Assuming Uber would be fined the maximum penalty of 4% of global turnover, which was $6.5 billion in 2016, it could have faced an eye-watering fine of $260 million. Research into some of the most high-profile data breaches of the past year revealed that, on average, the fines doled out to those businesses would be 79x higher under GDPR.
With statistics like this, it’s easy to see why paying a ransom in the tens or hundreds of thousands to the hackers would be preferable to paying fines that would potentially reach the millions to the ICO and the unwanted publicity that would come with that. But no security expert worth their salt would recommend that you pay up; not only would it be in breach of GDPR, but hackers are more likely to target businesses who pay the ransom again.
It’s very likely that your business will be earmarked as a ‘payer’ – a guaranteed cash cow. There’s also no guarantee that your files will be returned to their original state (after being encrypted by ransomware) or destroyed (if hackers have stolen your data); only 45% of UK businesses who’ve paid a ransomware demand have successfully gained access to their files (Sophos).

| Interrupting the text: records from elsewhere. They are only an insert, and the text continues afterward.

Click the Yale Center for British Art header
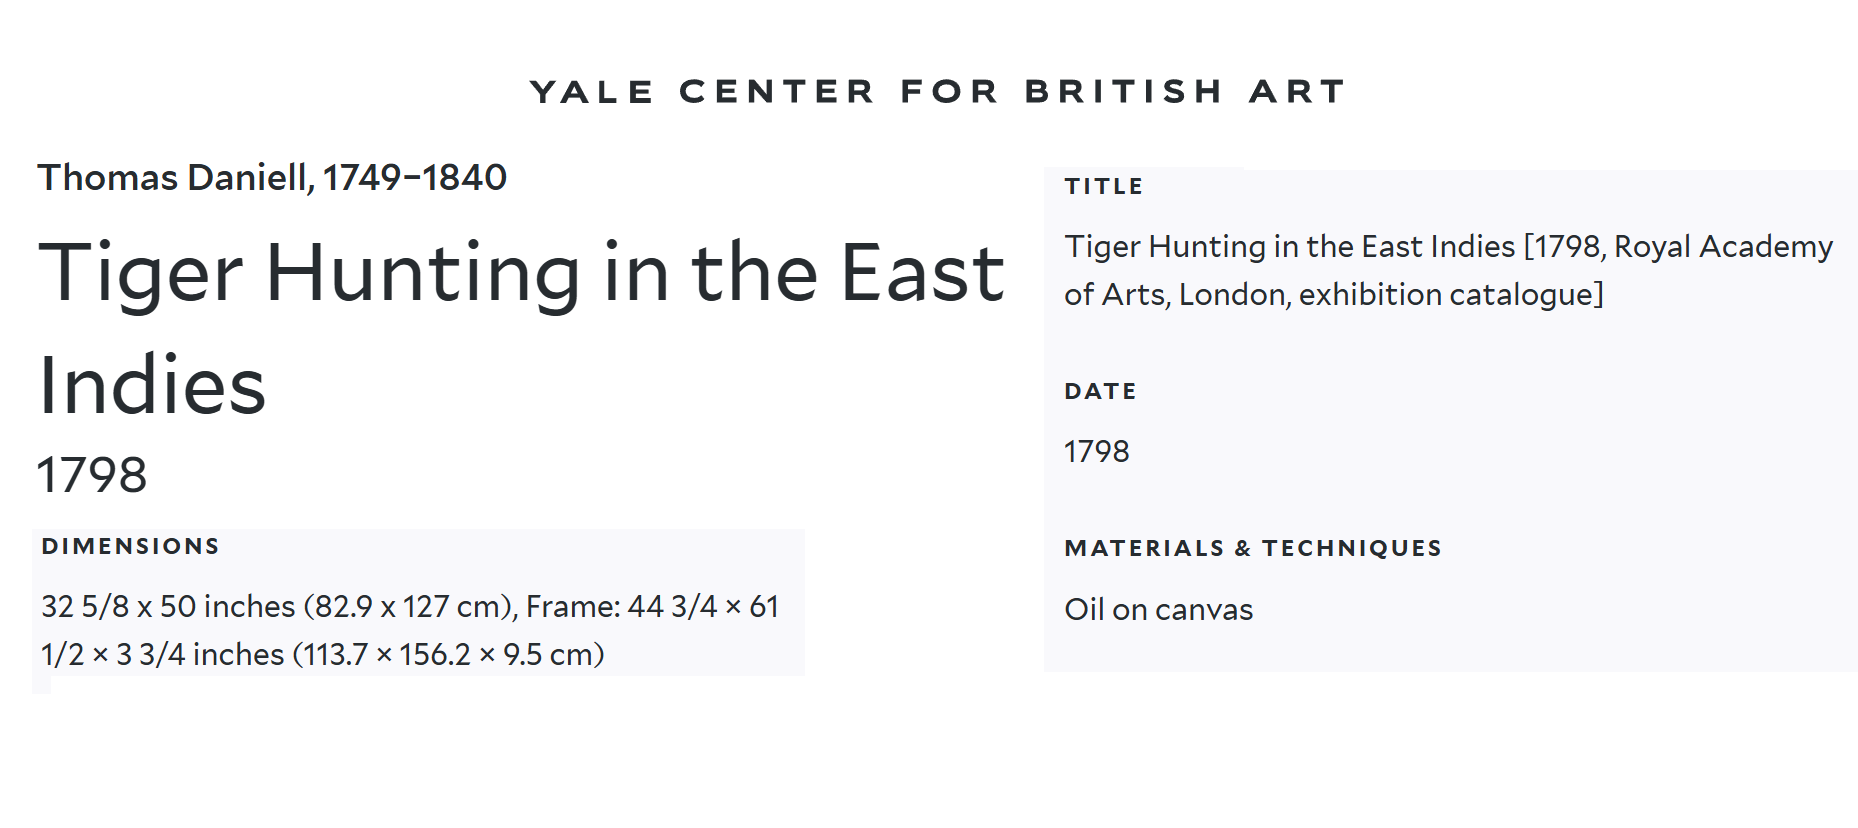pos(937,92)
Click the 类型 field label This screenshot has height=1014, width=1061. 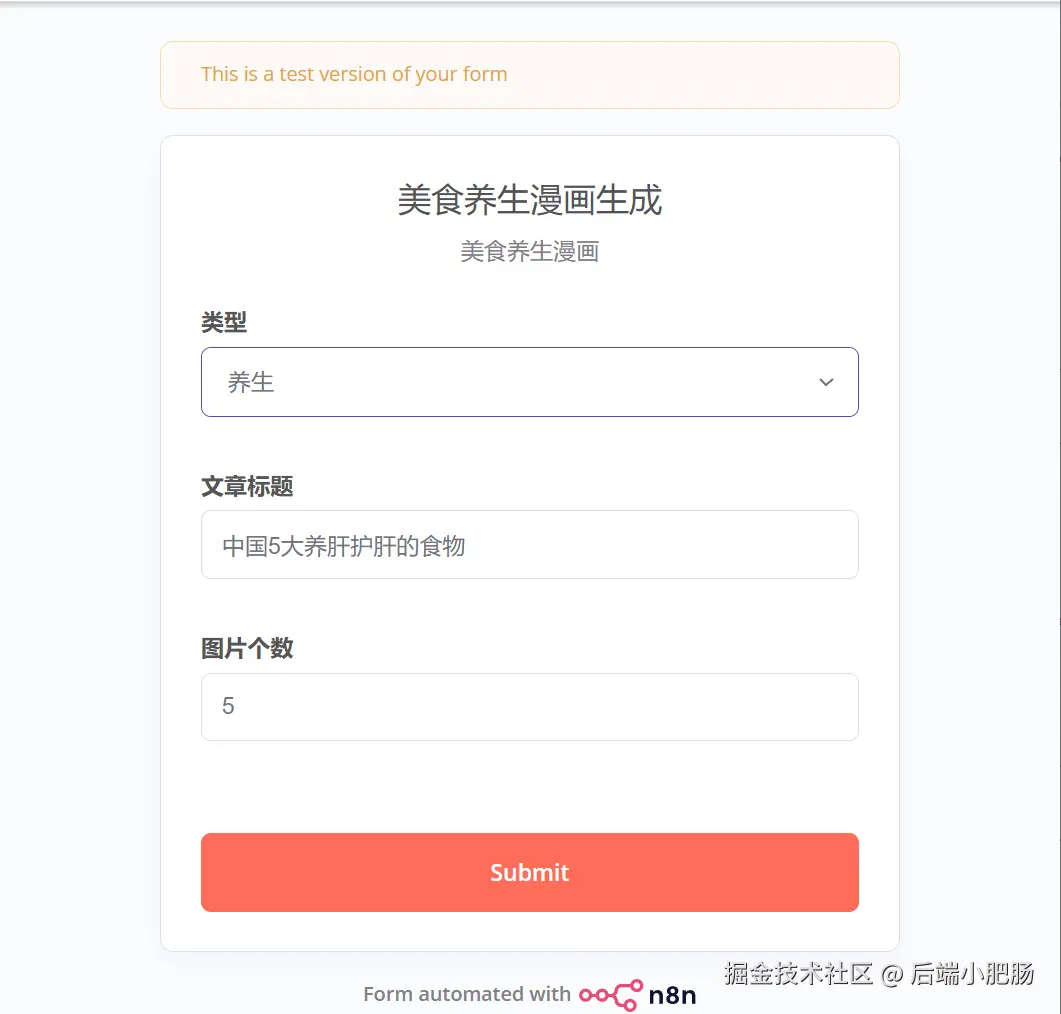(x=224, y=322)
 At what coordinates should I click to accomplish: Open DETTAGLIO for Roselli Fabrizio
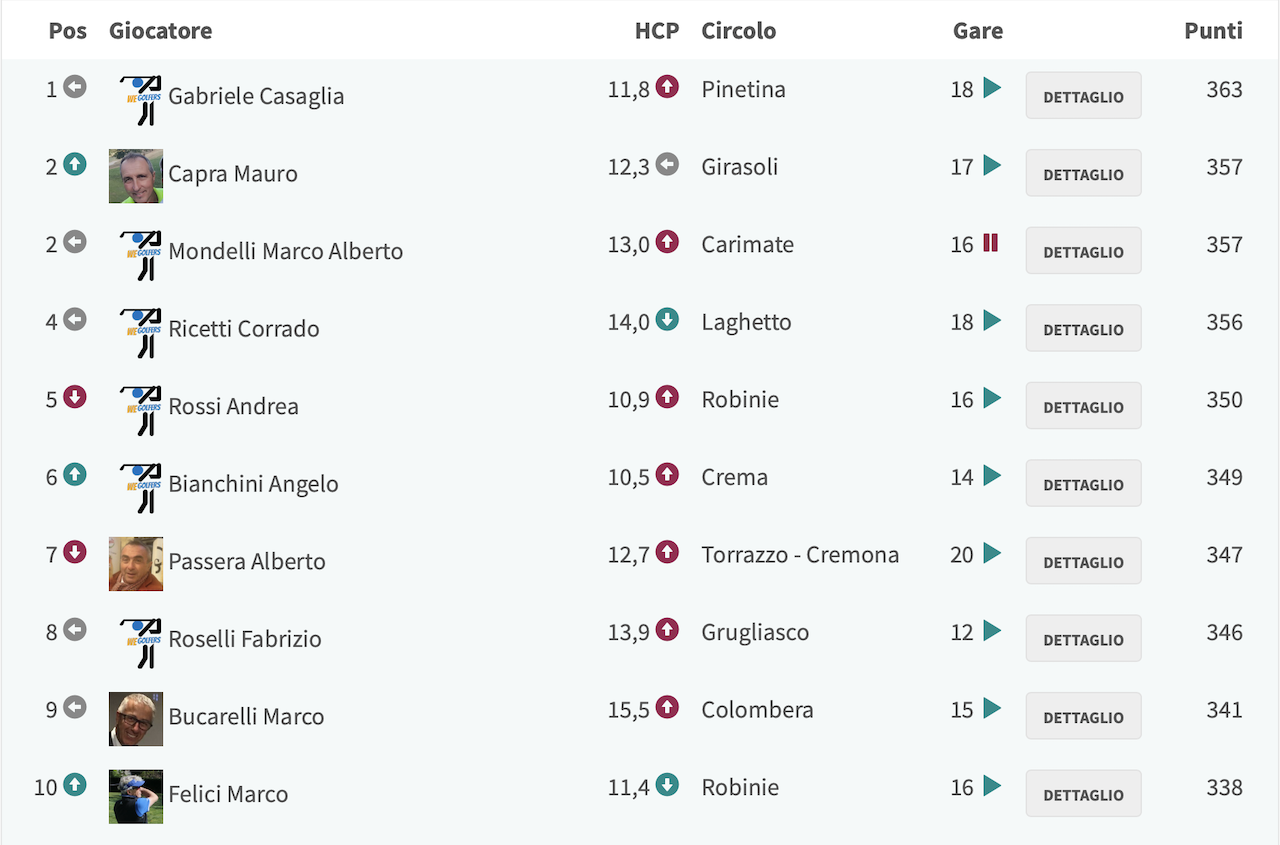tap(1084, 639)
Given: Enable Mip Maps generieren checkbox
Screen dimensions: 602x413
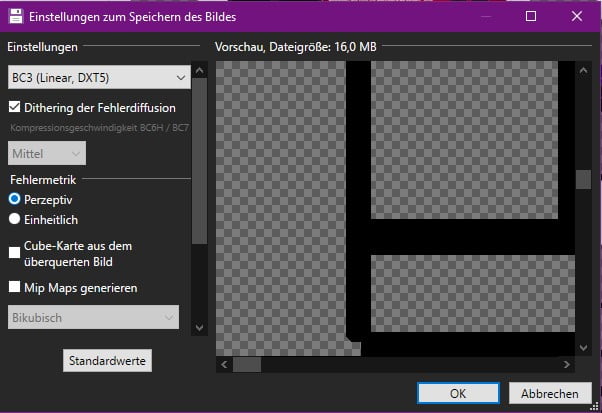Looking at the screenshot, I should [15, 288].
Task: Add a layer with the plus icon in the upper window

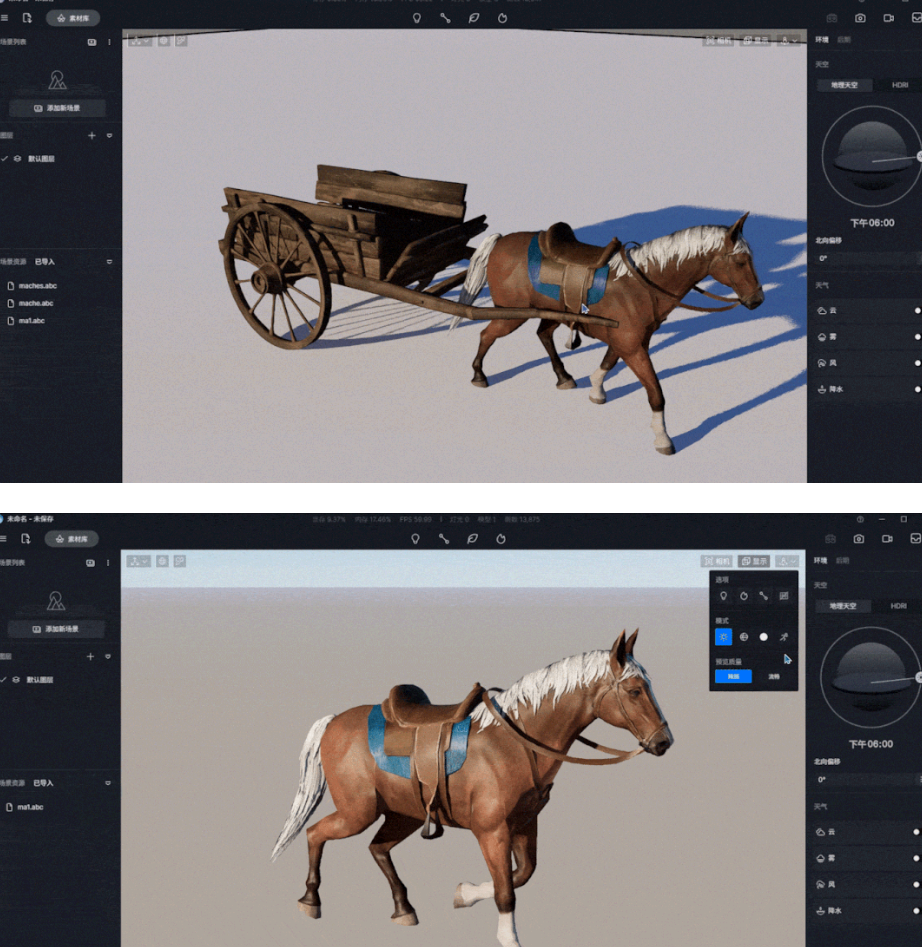Action: [91, 135]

The key element is also that paying the hackers doesn’t guarantee that you’ll avoid the fines associated with GDPR. Uber’s breach eventually got out and it’ll likely face harsher penalties for the coverup than the data breach itself.
When it comes to breaches, the ICO requires you to prove that you put those adequate measures in place to prevent a breach. Thanks to the proliferation of zero-day attacks, whereby hackers exploit yet-unknown vulnerabilities, there’s still the possibility that you’ll get hit. But providing you put robust cyber security measures in place, you won’t get punished.
It’s very much a case of prevention is better than cure when it comes to complying with GDPR. The regulation explicitly mentions encryption as a means of protecting your data; taking heed of this will put you in a great position not only in defending against data breaches, but in proving to the ICO that you have put protections in place to secure your data. With the proliferation of Ransomware and the fact that traditional anti-virus solutions don’t stand up to it, it’s also a good idea to implement a Ransomware-specific anti-virus product.
When it comes to reporting to the ICO, root cause analysis technologies will be essential. These technologies allow you to see where and when the attack breached your system and will allow you to prove to the ICO what measures you put in place.
The cyber threat landscape has been growing year-on-year thanks to the increasing number of internet-connected devices used by both consumers and businesses alike. 2016 was dubbed ‘year of the ransomware’ thanks to the resurgence of the unique malware, whilst 2017 was simply the ‘year of the cyber attack’. There’s no doubt that 2018 will follow this upward trend and, according to experts, it’ll only get worse under GDPR.